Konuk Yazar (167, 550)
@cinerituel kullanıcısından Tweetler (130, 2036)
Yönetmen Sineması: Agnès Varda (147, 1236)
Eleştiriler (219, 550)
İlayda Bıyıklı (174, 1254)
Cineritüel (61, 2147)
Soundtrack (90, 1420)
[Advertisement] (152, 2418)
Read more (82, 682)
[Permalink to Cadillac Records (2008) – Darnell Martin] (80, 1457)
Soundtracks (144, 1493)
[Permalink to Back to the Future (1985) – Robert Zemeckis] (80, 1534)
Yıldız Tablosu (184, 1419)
-------
Check each line above for the word "Permalink" and copy every line that has it.

[Permalink to Cadillac Records (2008) – Darnell Martin] (80, 1457)
[Permalink to Back to the Future (1985) – Robert Zemeckis] (80, 1534)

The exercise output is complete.